La historia se repite para los habitantes de la franja costera del municipio de Marcovia. El aumento en el oleaje provocó marejadas que a su vez están causando inundaciones en los sectores bajos de la costa del municipio y el ingreso de agua salada a las viviendas.
Si bien el número de personas que residen en las playas de Cedeño, El Edén, Los Delgaditos, Espíritu Santo y la colonia Callejas, por mencionar algunos, se ha reducido, los daños a los negocios son considerables.
Y es que luego del comunicado emitido por las autoridades de la Comisión Permanente de Contingencias (Copeco) sobre el desarrollo de un alto oleaje en el sector pacífico, los habitantes de la zona comenzaron a tomar sus medidas de prevención el martes en horas de la tarde-noche.
De inmediato se activó el Comité de Emergencia Local (Codel) apoyado por el Cuerpo de Bomberos y Cruz Roja, quienes realizaron patrullajes nocturnos en las playas para evitar la pérdida de vidas.
El miércoles en horas de la mañana, la marea comenzó a subir y los problemas de inundaciones en la comunidad se incrementaron, lo que generó alarma entre los habitantes.
Moisés Osorto, habitante de Cedeño, explicó que el temor de la población radica en el hecho de perder su patrimonio y hasta la vida.
“El temor siempre está en las familias, a causa de experiencias vividas y es por eso que desde que Copeco informó sobre las marejadas nosotros no hemos dormido para estar al pendiente de lo que pueda suceder”, expresó.
Las inundaciones provocadas por el fenómeno natural son oportunas para recordarle al gobierno la necesidad que tiene la comunidad de reubicar el Centro Educativo Michell J. Hasbún, que tiene una matrícula superior a los 200 niños.
“Cada vez que surgen las marejadas el centro educativo se ve afectado, es por ello la necesidad de reubicar este plantel”, dijo Osorto.
Precauciones
Nahún Cálix, alcalde de Marcovia, pidió a la población que tengan mucha precaución cuando la marea incremente.

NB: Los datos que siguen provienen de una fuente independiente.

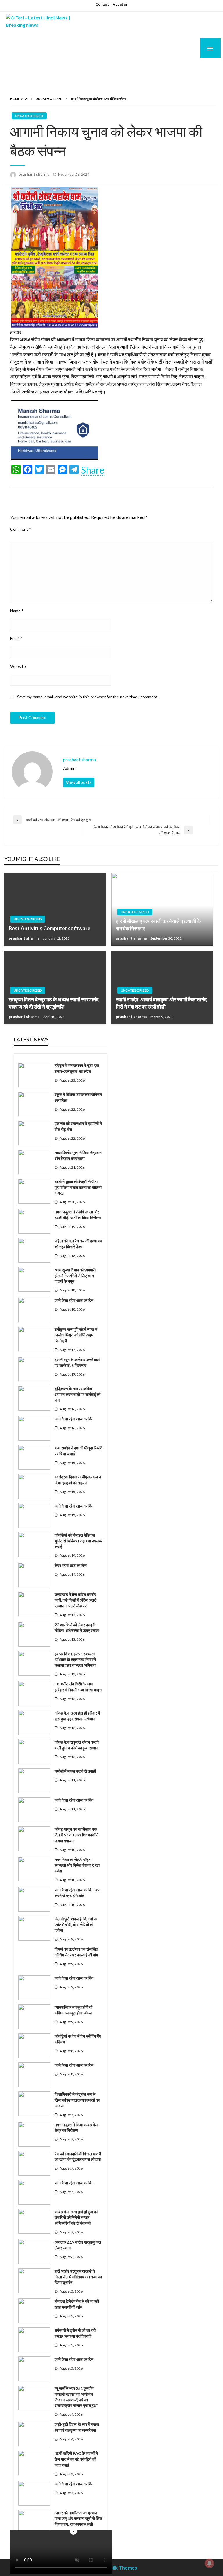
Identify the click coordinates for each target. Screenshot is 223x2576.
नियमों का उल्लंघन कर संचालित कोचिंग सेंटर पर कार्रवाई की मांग (76, 1952)
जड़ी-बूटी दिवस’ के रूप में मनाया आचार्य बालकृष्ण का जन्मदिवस (77, 2427)
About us (120, 4)
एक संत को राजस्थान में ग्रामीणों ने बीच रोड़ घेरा (78, 1126)
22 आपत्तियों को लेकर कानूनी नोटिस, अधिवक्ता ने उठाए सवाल (77, 1627)
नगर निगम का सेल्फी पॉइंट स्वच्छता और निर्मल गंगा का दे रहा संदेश (77, 1865)
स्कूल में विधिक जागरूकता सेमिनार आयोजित (78, 1097)
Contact (102, 4)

“Las cosas materiales se pueden reponer, pero la vida no y es por ello que le pedimos a los padres de familia que sean cuidadosos con sus hijos y que no les permitan acercarse a la playa”, recomendó.
Cálix dijo estar preocupado por los efectos que el agua estancada pueda provocar en la salud de la ciudadanía, por lo que de inmediato gestionarán ante el personal de salud que se emprenda una brigada de fumigación.